▶ **ACTIVITY**
Starting at the line with "Санкт-Петербург (103, 784)", repeat every line exactly until the records end, including the last one.

▶ **MATERIAL TO PROCESS**

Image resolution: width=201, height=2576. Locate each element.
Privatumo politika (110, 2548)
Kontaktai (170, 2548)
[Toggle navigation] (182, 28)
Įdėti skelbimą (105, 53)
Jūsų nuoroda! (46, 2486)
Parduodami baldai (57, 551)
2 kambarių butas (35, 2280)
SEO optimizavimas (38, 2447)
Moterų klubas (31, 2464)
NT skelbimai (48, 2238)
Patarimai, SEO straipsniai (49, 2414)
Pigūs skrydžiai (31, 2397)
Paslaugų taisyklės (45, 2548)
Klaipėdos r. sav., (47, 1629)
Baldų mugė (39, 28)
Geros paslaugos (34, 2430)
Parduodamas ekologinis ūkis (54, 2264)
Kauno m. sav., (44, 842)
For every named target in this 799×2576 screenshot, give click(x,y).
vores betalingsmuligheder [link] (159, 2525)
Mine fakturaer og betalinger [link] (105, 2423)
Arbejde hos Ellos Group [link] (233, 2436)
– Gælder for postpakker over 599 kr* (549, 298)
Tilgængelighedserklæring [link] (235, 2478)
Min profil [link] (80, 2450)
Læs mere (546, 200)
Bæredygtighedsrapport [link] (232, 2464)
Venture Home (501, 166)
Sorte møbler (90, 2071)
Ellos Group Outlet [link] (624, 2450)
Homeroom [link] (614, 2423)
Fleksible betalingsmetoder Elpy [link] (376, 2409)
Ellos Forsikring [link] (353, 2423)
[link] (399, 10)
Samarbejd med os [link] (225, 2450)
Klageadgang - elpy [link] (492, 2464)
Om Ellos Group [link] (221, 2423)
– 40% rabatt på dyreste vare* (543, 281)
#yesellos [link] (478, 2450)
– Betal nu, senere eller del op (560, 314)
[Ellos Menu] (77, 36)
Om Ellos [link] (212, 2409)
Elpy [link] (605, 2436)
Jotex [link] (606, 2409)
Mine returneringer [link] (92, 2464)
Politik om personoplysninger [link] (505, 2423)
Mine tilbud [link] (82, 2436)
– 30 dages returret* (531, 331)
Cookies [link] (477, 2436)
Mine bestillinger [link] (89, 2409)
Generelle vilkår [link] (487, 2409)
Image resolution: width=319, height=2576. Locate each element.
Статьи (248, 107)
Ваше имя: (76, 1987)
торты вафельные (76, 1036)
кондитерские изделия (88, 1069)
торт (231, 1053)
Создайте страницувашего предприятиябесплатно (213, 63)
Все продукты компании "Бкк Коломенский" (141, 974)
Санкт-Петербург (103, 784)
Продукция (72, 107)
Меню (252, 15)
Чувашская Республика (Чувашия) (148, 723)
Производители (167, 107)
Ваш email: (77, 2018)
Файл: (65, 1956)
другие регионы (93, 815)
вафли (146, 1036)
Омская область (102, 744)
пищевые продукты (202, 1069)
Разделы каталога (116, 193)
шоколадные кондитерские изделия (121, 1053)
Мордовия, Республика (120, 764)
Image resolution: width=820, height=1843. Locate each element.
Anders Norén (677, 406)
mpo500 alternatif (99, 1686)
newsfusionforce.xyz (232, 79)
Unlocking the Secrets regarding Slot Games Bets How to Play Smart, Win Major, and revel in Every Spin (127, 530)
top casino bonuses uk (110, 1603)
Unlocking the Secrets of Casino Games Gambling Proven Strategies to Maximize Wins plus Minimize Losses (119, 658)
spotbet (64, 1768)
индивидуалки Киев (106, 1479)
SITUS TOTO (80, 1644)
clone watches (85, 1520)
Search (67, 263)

▶ **TASK SOLUTION**
Санкт-Петербург (103, 784)
Продукция (72, 107)
Меню (252, 15)
Чувашская Республика (Чувашия) (148, 723)
Производители (167, 107)
Ваш email: (77, 2018)
Файл: (65, 1956)
другие регионы (93, 815)
вафли (146, 1036)
Омская область (102, 744)
пищевые продукты (202, 1069)
Разделы каталога (116, 193)
шоколадные кондитерские изделия (121, 1053)
Мордовия, Республика (120, 764)
Image resolution: width=820, height=1843. Locate each element.
Anders Norén (677, 406)
mpo500 alternatif (99, 1686)
newsfusionforce.xyz (232, 79)
Unlocking the Secrets regarding Slot Games Bets How to Play Smart, Win Major, and revel in Every Spin (127, 530)
top casino bonuses uk (110, 1603)
Unlocking the Secrets of Casino Games Gambling Proven Strategies to Maximize Wins plus Minimize Losses (119, 658)
spotbet (64, 1768)
индивидуалки Киев (106, 1479)
SITUS TOTO (80, 1644)
clone watches (85, 1520)
Search (67, 263)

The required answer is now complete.